TASK TO COMPLETE: What is the number of lines in the data that contain "Compartir"? Nothing besides that number, please.

ENTRIES PROVIDED:

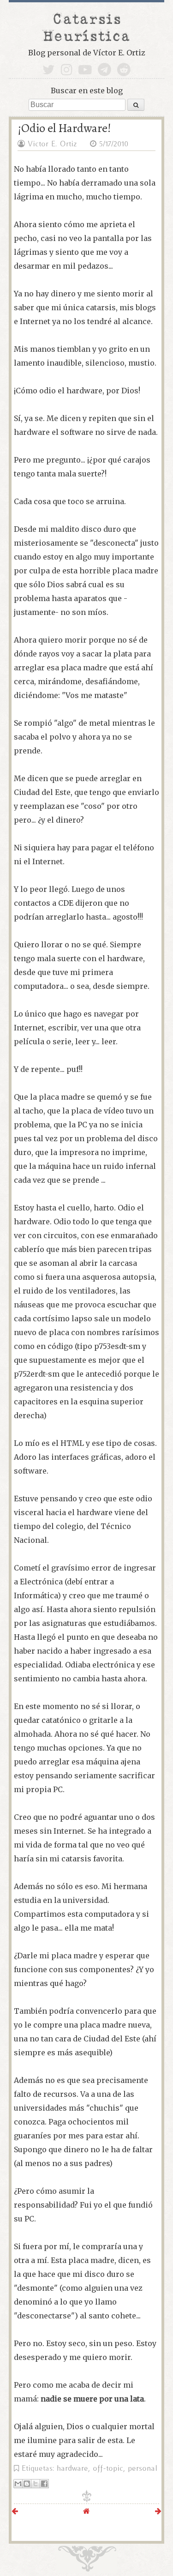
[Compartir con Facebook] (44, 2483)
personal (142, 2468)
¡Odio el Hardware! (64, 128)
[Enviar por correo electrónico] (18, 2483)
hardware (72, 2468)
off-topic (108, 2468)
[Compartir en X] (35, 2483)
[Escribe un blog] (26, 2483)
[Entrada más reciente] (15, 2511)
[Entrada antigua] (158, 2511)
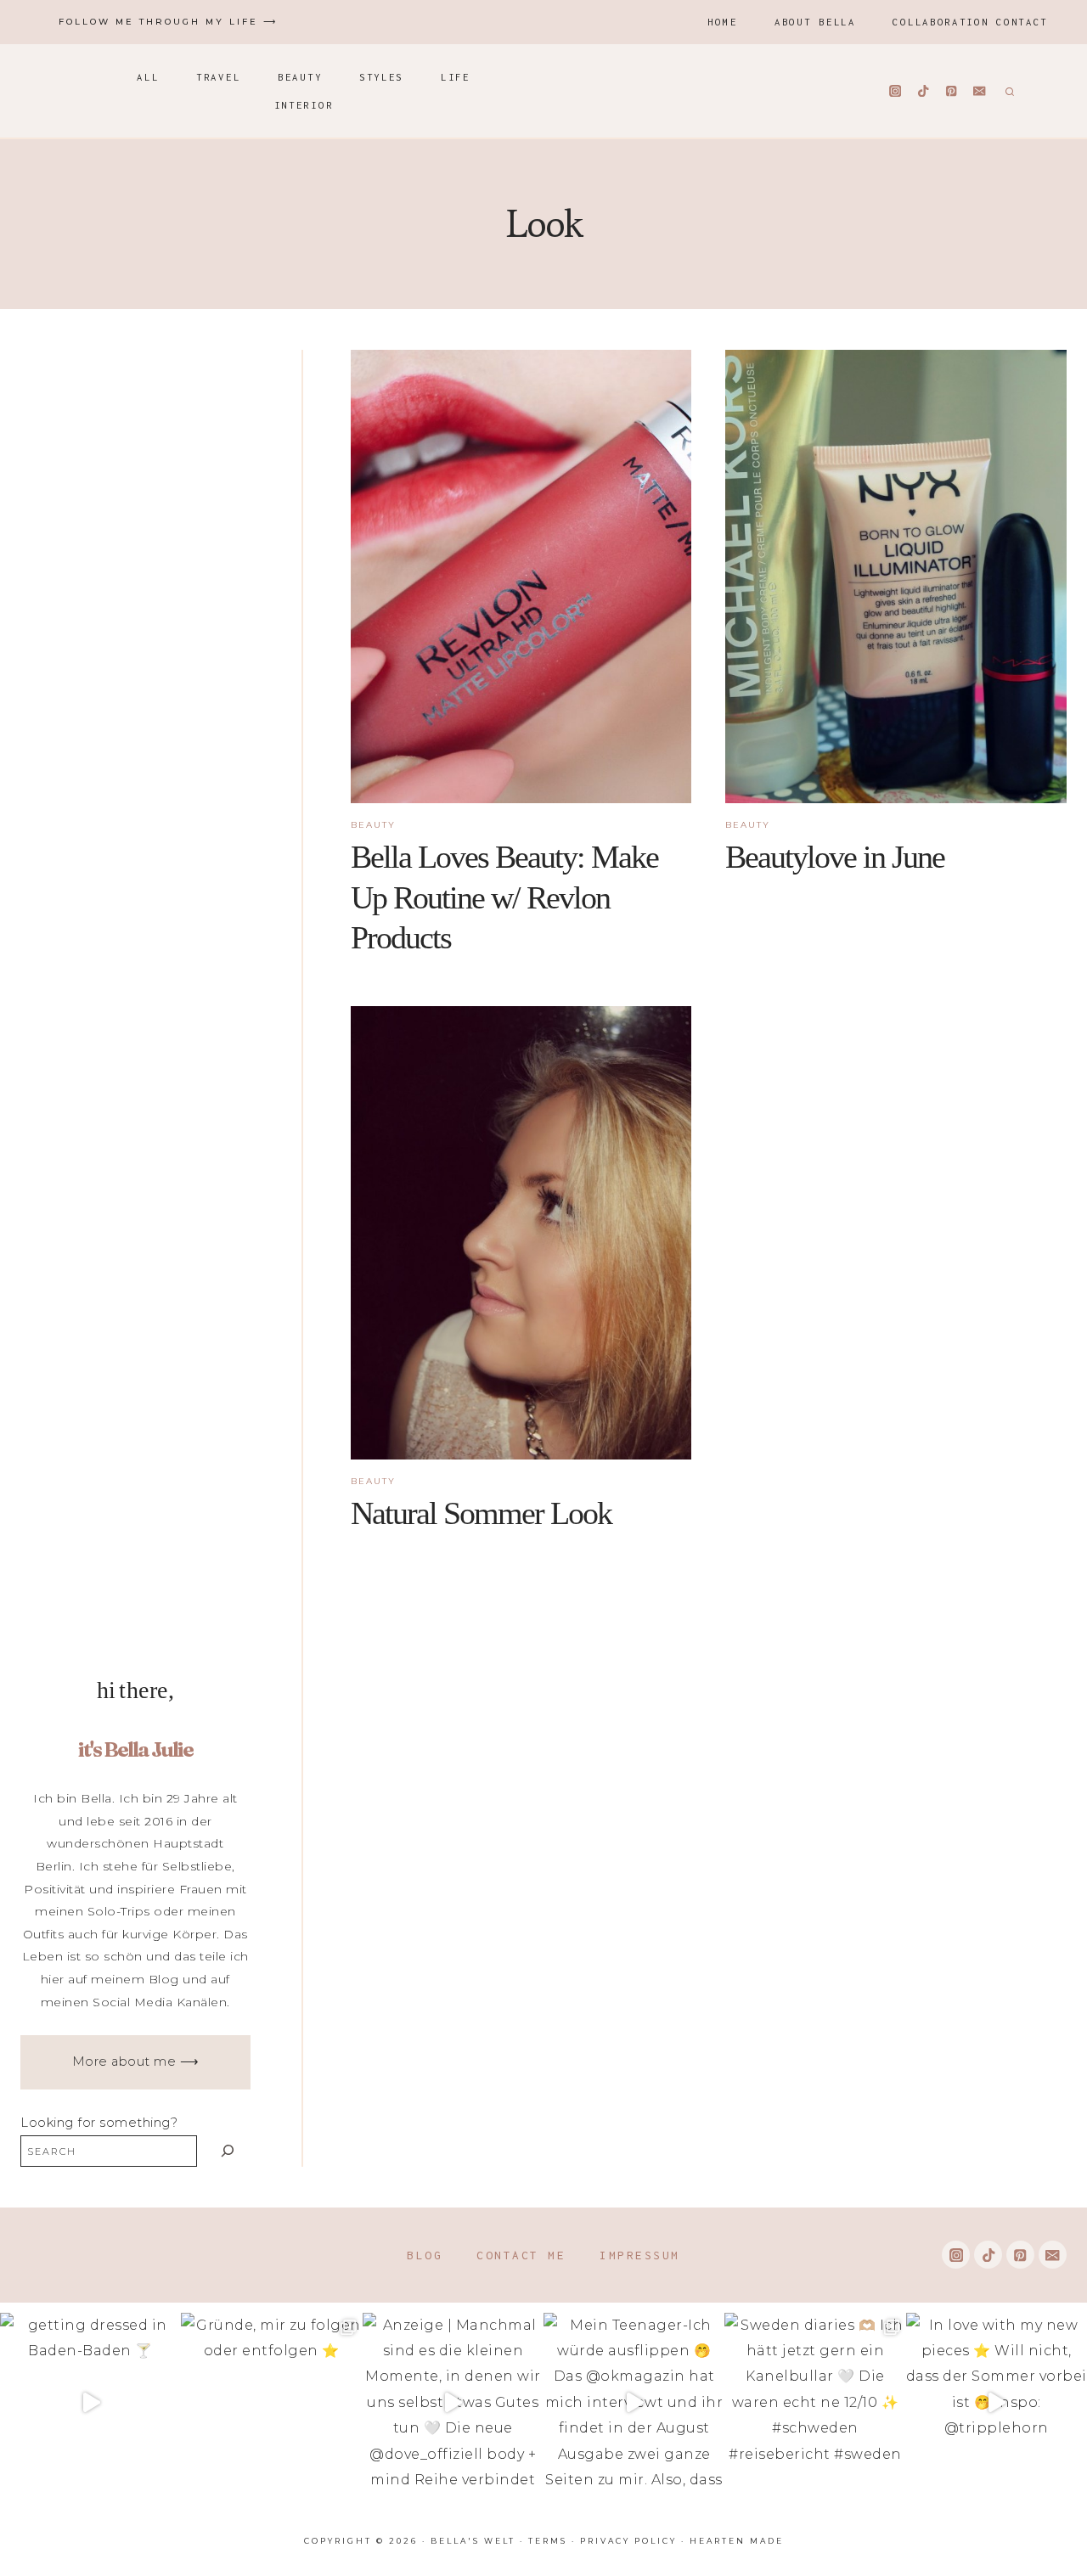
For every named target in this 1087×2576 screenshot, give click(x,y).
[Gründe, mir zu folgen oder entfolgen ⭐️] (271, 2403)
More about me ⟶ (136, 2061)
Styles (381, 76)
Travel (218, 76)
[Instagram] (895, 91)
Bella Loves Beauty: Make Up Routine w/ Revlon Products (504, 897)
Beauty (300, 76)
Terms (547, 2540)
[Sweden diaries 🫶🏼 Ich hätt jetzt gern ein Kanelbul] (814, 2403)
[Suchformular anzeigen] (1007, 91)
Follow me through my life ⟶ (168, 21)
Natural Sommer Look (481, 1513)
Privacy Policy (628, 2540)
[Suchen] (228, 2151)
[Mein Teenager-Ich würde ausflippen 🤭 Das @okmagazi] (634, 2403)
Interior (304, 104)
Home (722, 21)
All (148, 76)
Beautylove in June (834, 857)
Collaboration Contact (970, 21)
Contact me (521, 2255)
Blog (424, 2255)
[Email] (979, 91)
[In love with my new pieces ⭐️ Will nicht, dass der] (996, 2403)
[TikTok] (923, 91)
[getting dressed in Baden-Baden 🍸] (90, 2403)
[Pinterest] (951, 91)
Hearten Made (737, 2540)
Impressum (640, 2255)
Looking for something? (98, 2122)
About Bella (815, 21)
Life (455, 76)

EXERCISE ANSWER: 2